When you heard the news of Fidel Castro’s death, did you feel relief or grief?
For many on the island nation, the news ushered in a state of mourning for their longtime leader.
For Cuban expatriates in the United States and other countries, however, in some quarters the news ushered in celebrations at most, relief at least.
My first, widowed thought was, How sad for his family and friends who mourn him. My second thought was, How deeply relieved his opponents and enemies must be.
Because of Fidel, many in Cuba lost their livelihood, home, country, family members, friends, and lives. Were it possible to have tried him for human rights crimes committed against his own countrymen, many I know would have signed up for jury duty.
And yet … that aged dictator’s demise cannot undo the years of separation (by sea and borders if not by death) through which those injured families have grieved.

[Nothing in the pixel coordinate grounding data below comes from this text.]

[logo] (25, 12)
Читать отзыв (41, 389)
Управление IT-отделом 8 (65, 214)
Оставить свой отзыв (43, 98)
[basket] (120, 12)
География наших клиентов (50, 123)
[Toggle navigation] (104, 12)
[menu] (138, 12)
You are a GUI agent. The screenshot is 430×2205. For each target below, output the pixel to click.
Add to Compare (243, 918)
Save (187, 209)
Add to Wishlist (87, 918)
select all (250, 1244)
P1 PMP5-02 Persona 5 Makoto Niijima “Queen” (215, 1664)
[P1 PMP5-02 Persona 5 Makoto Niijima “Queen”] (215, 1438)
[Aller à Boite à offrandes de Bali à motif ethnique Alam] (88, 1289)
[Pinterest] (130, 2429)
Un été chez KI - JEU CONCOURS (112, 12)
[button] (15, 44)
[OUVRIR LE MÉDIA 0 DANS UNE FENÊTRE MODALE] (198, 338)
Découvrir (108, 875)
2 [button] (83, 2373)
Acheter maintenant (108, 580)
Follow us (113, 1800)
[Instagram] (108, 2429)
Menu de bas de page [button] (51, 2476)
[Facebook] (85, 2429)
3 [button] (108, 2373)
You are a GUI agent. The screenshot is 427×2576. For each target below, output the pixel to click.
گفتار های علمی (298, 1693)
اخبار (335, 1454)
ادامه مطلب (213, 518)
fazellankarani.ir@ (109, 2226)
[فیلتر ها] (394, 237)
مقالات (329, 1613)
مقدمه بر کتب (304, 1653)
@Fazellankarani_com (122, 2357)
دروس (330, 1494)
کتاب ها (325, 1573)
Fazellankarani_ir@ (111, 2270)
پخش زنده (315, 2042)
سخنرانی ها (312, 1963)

November 26, one of my friends wrote on his personal Facebook wall (and gave me permission to quote):
A frail old man died. No joy in that. As a Cuban who grew up listening to stories from my father about how Castro rounded up many of my dad’s friends and had them lined up in a firing squad, I am thankful for the end of this dark chapter in the history of my country and pray for better days ahead for the Cuban people. — Manuel Fernandez*, author of the Wolf Battle series and other books
“Pray for better days ahead.” That’s good advice in the aftermath of every death — not just of public officials but of private citizens too.
Like Manuel, I hope and pray healing and reunion will step in where exile forced out.
*I’ve known Manuel and his family for more than twenty years — long before my youngest, now-adult child gave theirs an unauthorized haircut.